(Data on locating visible targets)
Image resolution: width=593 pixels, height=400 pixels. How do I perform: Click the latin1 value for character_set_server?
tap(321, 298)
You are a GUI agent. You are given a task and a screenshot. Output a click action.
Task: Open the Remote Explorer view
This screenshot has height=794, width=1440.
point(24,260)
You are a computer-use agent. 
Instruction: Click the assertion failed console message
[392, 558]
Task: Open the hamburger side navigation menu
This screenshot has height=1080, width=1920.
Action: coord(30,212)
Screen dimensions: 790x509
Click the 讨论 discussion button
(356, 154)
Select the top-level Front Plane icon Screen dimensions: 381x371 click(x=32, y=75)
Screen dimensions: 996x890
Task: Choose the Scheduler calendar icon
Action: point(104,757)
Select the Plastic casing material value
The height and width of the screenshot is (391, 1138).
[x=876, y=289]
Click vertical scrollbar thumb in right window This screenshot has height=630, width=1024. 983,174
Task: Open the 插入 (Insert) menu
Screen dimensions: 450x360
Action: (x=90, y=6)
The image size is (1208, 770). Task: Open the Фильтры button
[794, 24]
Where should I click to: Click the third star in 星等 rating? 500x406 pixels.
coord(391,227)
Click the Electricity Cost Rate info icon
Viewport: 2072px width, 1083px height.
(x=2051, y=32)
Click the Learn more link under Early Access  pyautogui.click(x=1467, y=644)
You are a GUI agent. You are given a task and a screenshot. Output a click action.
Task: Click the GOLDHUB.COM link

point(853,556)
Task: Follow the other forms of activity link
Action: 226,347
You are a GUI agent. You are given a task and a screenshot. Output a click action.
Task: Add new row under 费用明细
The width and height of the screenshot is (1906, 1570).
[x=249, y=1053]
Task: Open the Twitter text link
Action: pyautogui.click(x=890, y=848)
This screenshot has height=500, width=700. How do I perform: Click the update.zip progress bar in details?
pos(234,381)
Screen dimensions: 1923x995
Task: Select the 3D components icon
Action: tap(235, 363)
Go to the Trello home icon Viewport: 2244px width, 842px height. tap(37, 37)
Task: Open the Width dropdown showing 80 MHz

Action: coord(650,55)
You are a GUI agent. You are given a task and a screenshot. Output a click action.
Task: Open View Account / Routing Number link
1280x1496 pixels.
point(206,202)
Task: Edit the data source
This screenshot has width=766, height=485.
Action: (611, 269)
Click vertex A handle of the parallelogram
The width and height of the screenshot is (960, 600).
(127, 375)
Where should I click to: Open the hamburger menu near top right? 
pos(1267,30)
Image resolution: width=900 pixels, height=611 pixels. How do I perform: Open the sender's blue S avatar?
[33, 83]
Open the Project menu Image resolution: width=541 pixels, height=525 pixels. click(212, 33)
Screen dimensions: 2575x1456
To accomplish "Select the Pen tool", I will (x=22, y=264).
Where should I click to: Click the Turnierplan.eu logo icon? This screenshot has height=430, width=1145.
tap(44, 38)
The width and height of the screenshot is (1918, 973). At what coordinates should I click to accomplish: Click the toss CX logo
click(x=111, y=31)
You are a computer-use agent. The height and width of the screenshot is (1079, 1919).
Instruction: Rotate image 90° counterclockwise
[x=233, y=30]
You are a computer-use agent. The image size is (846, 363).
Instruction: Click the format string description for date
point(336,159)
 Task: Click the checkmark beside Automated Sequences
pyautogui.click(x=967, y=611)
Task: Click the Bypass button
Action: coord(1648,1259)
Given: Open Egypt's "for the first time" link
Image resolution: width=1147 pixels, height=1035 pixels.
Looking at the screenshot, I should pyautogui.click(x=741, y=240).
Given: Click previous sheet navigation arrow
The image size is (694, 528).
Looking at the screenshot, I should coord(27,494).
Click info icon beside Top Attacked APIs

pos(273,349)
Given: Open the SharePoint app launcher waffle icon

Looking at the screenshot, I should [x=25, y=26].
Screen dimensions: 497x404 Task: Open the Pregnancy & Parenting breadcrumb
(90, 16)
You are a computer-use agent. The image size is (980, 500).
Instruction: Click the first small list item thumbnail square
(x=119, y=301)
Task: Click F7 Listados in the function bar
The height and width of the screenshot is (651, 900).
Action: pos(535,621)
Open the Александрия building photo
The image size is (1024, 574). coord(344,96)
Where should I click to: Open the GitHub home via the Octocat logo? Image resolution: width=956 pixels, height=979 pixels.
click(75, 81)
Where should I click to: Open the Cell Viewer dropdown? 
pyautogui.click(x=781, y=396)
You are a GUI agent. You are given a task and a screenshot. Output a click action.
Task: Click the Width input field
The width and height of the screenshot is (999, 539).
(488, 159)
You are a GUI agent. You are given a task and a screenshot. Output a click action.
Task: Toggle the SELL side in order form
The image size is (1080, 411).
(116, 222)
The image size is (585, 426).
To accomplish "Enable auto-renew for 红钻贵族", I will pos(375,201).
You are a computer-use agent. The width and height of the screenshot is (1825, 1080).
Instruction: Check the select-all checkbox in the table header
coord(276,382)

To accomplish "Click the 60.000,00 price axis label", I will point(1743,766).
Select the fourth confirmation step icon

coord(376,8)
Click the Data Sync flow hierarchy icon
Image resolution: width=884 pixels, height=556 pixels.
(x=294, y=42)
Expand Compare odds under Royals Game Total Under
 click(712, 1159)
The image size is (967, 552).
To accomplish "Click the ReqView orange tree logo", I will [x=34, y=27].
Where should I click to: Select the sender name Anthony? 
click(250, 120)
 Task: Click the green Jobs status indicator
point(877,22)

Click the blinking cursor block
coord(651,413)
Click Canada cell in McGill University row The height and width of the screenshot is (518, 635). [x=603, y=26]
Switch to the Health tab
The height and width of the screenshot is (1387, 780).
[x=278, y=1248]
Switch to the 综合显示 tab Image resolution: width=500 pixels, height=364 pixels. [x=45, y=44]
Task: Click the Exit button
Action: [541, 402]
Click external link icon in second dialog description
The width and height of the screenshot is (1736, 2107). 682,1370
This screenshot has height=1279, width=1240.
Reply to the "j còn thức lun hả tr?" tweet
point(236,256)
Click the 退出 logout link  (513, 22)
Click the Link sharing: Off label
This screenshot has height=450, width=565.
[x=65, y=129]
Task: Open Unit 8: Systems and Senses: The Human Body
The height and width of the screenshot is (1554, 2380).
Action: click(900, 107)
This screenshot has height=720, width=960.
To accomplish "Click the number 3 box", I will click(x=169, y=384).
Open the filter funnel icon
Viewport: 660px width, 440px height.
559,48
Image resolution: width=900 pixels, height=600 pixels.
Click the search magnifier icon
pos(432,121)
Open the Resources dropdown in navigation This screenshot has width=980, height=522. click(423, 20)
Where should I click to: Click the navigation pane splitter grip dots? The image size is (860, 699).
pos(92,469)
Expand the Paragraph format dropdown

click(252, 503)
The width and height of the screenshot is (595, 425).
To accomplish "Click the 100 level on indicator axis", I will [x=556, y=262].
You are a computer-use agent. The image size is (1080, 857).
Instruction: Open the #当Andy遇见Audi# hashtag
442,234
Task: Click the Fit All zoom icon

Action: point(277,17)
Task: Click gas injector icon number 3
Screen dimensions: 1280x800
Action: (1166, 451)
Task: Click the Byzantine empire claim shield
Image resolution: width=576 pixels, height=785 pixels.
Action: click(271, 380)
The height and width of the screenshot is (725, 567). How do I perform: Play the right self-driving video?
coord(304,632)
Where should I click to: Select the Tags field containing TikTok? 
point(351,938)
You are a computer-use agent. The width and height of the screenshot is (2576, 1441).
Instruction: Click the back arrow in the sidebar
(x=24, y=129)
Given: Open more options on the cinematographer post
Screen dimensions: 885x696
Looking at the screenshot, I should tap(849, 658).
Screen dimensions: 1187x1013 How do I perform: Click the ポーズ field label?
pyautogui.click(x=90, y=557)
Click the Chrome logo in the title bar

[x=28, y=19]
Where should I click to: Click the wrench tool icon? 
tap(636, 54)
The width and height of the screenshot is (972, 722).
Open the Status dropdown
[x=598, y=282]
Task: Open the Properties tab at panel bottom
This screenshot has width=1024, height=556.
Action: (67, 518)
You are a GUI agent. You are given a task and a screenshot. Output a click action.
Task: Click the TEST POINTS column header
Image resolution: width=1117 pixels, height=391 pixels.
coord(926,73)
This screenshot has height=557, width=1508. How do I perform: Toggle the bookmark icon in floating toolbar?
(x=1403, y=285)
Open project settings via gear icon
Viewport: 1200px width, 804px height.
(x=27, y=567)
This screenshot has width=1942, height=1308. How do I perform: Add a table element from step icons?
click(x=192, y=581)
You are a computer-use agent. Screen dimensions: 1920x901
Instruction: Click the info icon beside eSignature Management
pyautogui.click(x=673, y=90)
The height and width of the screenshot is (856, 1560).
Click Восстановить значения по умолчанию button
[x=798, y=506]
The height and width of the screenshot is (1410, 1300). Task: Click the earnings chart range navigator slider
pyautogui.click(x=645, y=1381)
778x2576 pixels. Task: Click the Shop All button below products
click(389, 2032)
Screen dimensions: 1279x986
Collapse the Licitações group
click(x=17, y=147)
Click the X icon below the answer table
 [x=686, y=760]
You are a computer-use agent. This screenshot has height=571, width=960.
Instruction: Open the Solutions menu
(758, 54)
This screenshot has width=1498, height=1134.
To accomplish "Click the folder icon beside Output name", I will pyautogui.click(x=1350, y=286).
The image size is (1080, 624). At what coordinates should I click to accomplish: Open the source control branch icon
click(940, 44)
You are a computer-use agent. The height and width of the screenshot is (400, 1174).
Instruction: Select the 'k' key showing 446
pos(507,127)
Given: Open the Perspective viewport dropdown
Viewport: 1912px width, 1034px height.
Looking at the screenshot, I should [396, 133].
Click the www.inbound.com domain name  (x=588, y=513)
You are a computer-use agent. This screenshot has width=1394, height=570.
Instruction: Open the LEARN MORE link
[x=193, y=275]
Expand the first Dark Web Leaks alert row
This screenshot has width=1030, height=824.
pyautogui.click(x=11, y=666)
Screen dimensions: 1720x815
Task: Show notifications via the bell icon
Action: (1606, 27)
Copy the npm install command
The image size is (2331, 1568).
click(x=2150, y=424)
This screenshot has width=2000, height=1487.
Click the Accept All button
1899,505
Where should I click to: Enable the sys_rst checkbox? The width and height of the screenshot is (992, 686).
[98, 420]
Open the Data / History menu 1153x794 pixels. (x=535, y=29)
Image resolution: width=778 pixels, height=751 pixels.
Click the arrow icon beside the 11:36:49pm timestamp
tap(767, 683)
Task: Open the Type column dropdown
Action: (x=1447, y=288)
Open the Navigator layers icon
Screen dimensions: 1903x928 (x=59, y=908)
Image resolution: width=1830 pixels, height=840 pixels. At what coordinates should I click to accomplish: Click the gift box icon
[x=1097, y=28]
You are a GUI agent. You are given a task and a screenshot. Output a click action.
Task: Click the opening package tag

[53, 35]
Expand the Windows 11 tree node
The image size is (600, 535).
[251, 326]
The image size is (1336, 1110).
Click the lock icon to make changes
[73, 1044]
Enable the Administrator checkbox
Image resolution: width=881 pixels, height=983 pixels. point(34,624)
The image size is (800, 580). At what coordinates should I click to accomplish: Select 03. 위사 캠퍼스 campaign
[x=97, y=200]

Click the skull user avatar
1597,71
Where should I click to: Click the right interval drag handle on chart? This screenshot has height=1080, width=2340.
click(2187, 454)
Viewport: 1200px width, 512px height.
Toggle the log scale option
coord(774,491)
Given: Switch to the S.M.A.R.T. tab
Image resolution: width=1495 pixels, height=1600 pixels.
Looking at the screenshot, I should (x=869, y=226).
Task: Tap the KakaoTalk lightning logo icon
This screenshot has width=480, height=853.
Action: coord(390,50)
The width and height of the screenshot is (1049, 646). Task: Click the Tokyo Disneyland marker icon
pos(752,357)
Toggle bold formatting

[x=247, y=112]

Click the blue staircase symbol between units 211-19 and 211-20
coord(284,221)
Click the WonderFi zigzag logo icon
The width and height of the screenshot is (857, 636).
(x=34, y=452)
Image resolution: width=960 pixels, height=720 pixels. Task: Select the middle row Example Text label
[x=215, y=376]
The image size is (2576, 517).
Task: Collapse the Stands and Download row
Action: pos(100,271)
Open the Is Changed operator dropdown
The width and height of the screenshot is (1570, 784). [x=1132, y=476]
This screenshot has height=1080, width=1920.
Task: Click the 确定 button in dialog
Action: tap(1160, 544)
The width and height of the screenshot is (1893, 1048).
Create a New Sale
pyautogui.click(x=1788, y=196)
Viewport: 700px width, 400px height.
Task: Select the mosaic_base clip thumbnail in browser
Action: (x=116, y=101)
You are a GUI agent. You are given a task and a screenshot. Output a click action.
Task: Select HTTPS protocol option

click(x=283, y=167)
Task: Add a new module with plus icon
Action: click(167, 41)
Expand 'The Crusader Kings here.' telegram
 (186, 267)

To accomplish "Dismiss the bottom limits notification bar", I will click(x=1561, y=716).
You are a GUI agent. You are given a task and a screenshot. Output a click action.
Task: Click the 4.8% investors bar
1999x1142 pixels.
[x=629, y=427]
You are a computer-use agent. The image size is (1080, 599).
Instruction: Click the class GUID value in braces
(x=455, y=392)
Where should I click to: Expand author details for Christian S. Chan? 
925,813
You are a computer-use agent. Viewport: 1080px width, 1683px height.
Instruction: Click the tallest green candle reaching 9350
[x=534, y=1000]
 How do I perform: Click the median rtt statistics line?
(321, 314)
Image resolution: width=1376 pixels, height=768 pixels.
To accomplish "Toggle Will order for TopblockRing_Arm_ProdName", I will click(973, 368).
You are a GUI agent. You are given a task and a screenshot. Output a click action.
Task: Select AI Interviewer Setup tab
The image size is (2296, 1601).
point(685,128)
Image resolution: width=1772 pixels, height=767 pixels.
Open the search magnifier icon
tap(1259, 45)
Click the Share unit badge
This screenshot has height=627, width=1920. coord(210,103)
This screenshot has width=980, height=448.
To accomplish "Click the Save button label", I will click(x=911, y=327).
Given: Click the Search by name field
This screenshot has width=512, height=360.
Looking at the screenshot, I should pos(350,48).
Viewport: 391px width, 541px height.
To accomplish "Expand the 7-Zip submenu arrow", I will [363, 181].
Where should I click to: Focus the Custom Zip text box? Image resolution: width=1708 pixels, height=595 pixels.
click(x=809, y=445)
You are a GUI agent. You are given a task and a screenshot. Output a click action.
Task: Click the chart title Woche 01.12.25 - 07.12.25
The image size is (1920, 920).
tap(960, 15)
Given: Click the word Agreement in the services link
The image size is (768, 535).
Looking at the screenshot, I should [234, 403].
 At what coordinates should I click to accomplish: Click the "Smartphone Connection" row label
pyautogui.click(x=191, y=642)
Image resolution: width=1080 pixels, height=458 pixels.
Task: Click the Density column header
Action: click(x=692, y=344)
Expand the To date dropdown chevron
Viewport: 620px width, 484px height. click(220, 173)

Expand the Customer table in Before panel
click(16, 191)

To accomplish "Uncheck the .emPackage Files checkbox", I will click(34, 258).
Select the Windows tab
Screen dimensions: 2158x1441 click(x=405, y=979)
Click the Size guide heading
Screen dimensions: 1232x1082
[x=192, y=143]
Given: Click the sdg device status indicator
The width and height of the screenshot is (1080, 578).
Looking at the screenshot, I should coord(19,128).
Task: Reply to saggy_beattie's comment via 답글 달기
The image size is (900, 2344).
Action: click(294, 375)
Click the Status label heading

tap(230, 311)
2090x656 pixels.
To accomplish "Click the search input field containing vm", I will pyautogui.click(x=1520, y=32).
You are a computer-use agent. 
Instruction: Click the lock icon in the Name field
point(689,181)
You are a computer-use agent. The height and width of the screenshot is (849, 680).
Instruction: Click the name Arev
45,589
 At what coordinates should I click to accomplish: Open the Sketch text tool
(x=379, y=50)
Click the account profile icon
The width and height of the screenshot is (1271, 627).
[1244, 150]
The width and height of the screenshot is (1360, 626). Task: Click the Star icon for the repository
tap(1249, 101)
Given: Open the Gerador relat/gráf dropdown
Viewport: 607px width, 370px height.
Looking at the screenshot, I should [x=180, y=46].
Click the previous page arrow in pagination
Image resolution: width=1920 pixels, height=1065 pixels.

To be done
Please copy the lines of the listing verbatim, from the line containing "Expand the Windows 11 tree node" through the line containing "Action: tap(1160, 544)".

Response to the task
Expand the Windows 11 tree node
The image size is (600, 535).
[251, 326]
The image size is (1336, 1110).
Click the lock icon to make changes
[73, 1044]
Enable the Administrator checkbox
Image resolution: width=881 pixels, height=983 pixels. point(34,624)
The image size is (800, 580). At what coordinates should I click to accomplish: Select 03. 위사 캠퍼스 campaign
[x=97, y=200]

Click the skull user avatar
1597,71
Where should I click to: Click the right interval drag handle on chart? This screenshot has height=1080, width=2340.
click(2187, 454)
Viewport: 1200px width, 512px height.
Toggle the log scale option
coord(774,491)
Given: Switch to the S.M.A.R.T. tab
Image resolution: width=1495 pixels, height=1600 pixels.
Looking at the screenshot, I should (x=869, y=226).
Task: Tap the KakaoTalk lightning logo icon
This screenshot has width=480, height=853.
Action: coord(390,50)
The width and height of the screenshot is (1049, 646). Task: Click the Tokyo Disneyland marker icon
pos(752,357)
Toggle bold formatting

[x=247, y=112]

Click the blue staircase symbol between units 211-19 and 211-20
coord(284,221)
Click the WonderFi zigzag logo icon
The width and height of the screenshot is (857, 636).
(x=34, y=452)
Image resolution: width=960 pixels, height=720 pixels. Task: Select the middle row Example Text label
[x=215, y=376]
The image size is (2576, 517).
Task: Collapse the Stands and Download row
Action: pos(100,271)
Open the Is Changed operator dropdown
The width and height of the screenshot is (1570, 784). [x=1132, y=476]
This screenshot has height=1080, width=1920.
Task: Click the 确定 button in dialog
Action: tap(1160, 544)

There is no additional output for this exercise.